Geneva, Switzerland-A Medecins sans Frontieres (Doctors without Borders) report claiming there is virtually no research into diseases that predominantly affect the poor is distorted and politically motivated, says Dr. Harvey Bale, director-general of the International Federation of Pharmaceutical Manufacturers Associations (IFPMA). He claims that medicines do exist to treat most of the more dangerous diseases affecting poor people, but in many cases they do not reach patients for reasons that are beyond control of the pharmaceutical industry.

The MSF report, "A Fatal Imbalance," is based on a survey of the R&D activities of 11 of the world's largest pharma companies. It says that, together, those 11 R&D departments brought only one new TB drug to market in the last five years. Eight of the 11 reported no research activity in the last year for fatal diseases that almost exclusively affect the poor: sleeping sickness, Chagas disease, and leishmaniasis.

Millions of people in developing countries die every year because the only drugs available to treat many infectious diseases are old, toxic, or ineffective, reports Dr. Bernard Pécoul, director of MSF's Campaign for Access to Essential Medicines. The report suggests that, of the 1,393 new drugs approved between 1975 and 1999, just 13, or one percent, are for tropical diseases.

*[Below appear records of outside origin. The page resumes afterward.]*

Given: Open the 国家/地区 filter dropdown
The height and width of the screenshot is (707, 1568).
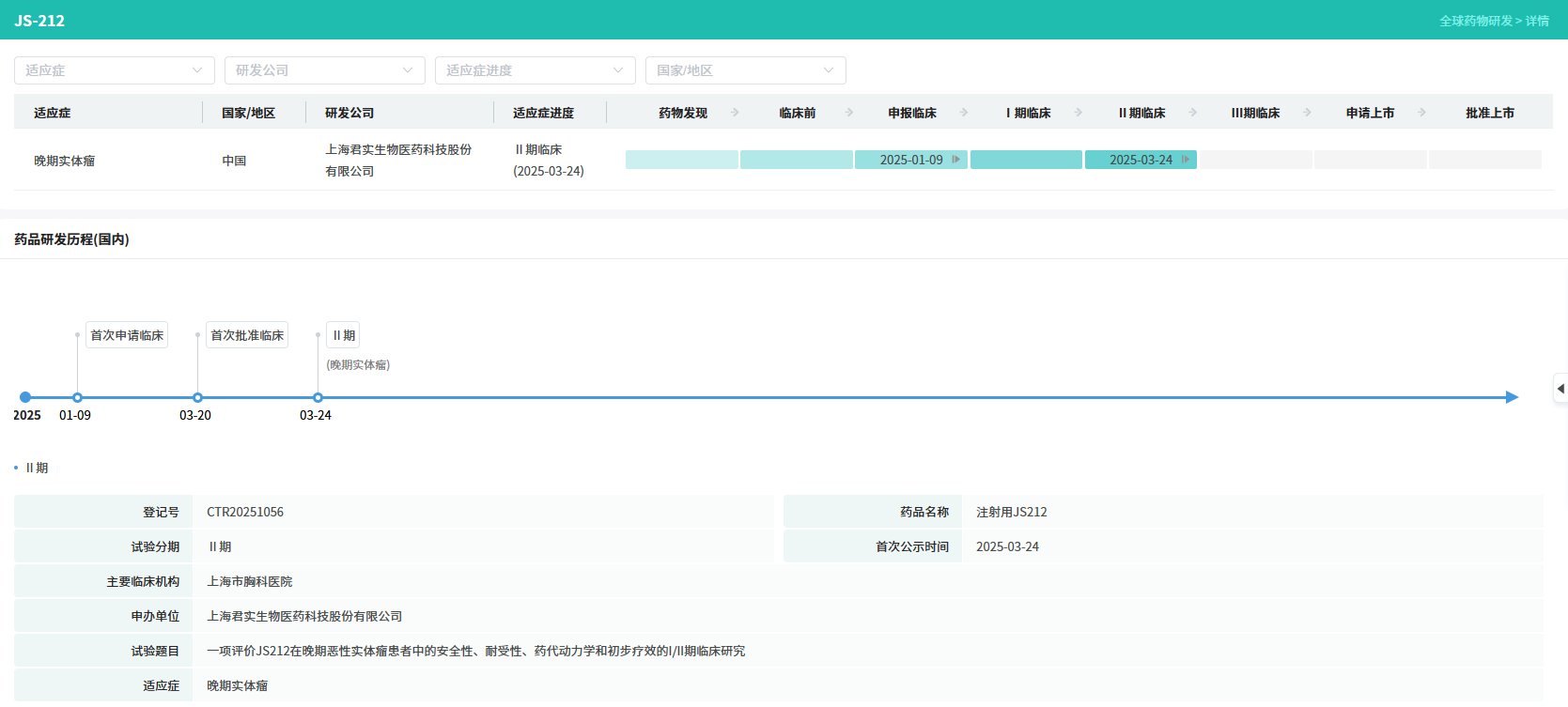Looking at the screenshot, I should 745,70.
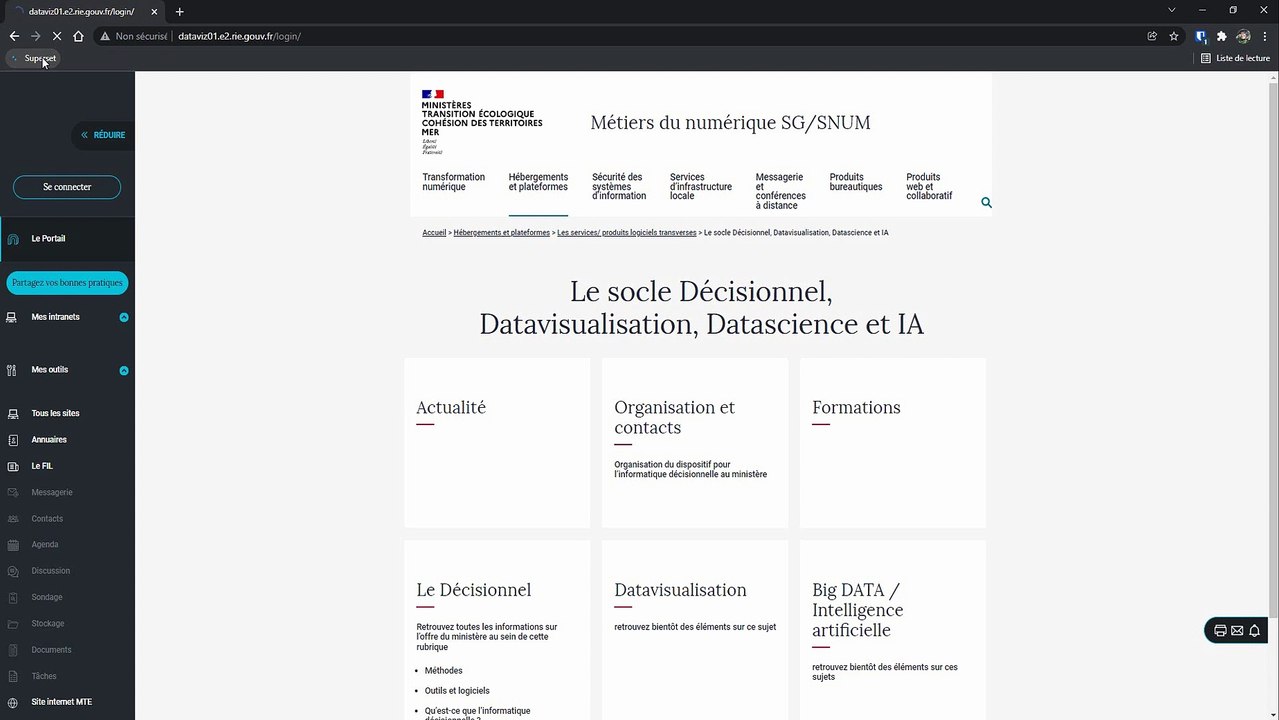Go to browser home page icon
The image size is (1279, 720).
78,36
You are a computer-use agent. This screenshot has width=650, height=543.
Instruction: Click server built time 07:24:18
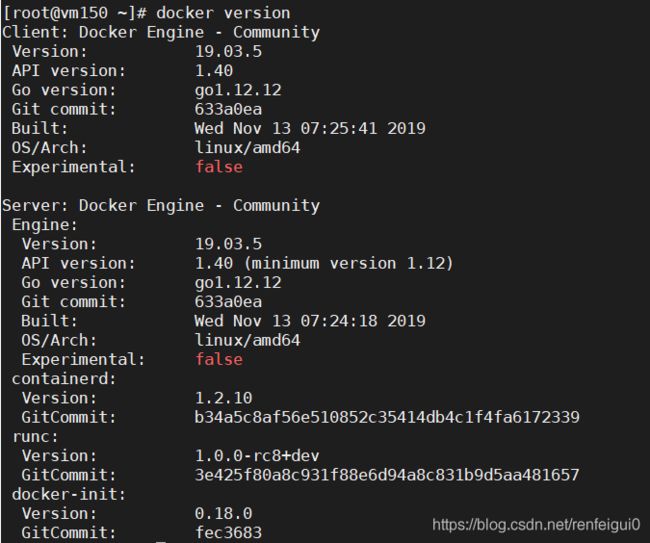(339, 321)
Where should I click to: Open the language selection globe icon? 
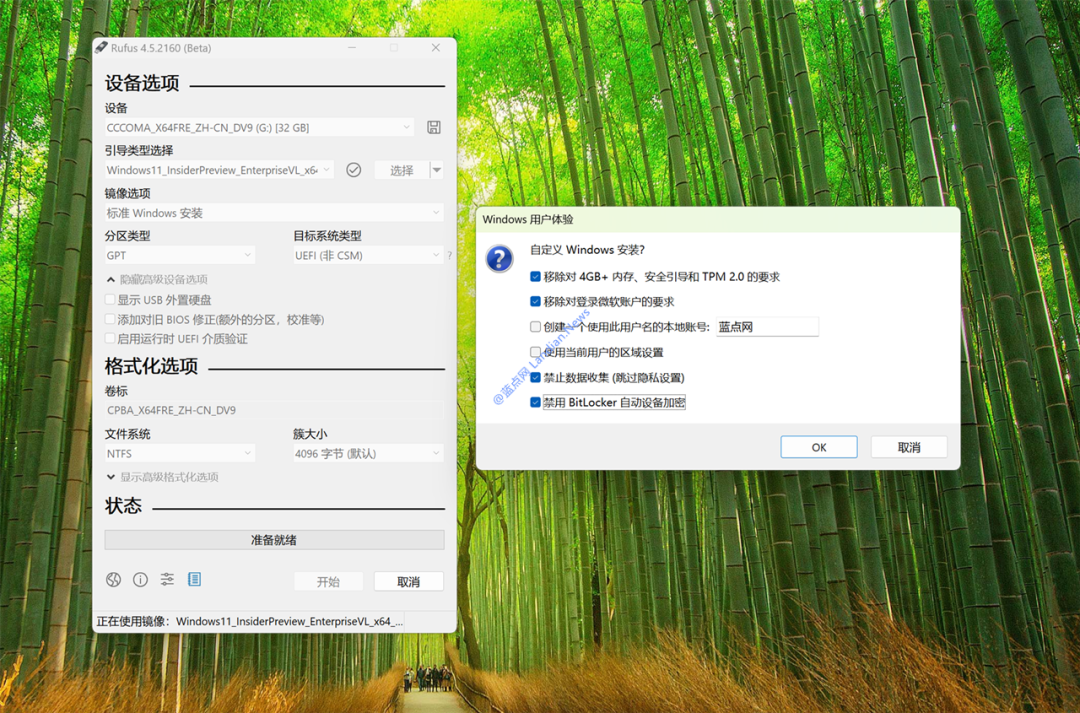pyautogui.click(x=113, y=579)
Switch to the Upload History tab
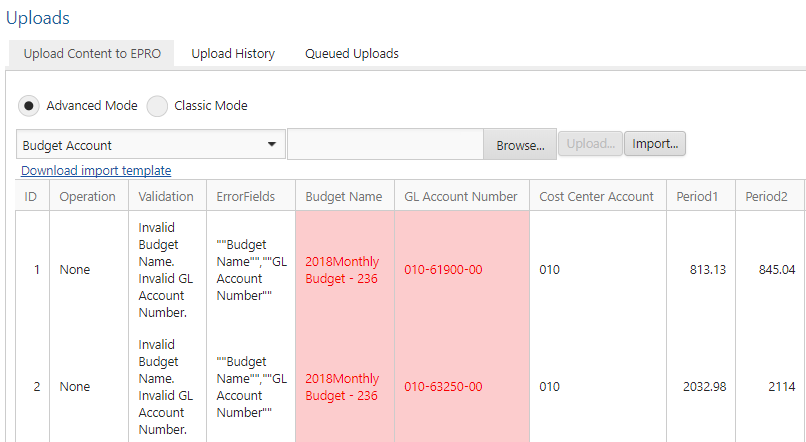 click(233, 54)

But Bale claims that the report focuses on diseases that affect less than one percent of the world's population. He says medicines exist to treat the diseases with the highest morbidity and mortality figures for the developing world, according to the World Health Organization (WHO). The drugs that do exist are just not getting to people.

Bale questions the motives of MSF and countries such as India that say loosening patent protection is necessary to improve access to medicines. He says, "Countries like that want to steal technology and MSF agrees with them."

He is scornful of a suggestion in MSF's report that companies should be forced to redirect some of their R&D into neglected diseases. "Should it not apply to gen-erics or OTC companies that don't do research?" he asks, adding that such a move would mean less research into cancer and heart diseases-something that western patients would not tolerate.

He also dismisses MSF's claim that the International Conference on Harmonization, which seeks to harmonize the marketing authorization process around the world, has prohibitively raised the barriers for developing countries seeking to bring their own medicines to market. Says Bale, "That means MSF doesn't care if substandard products are released."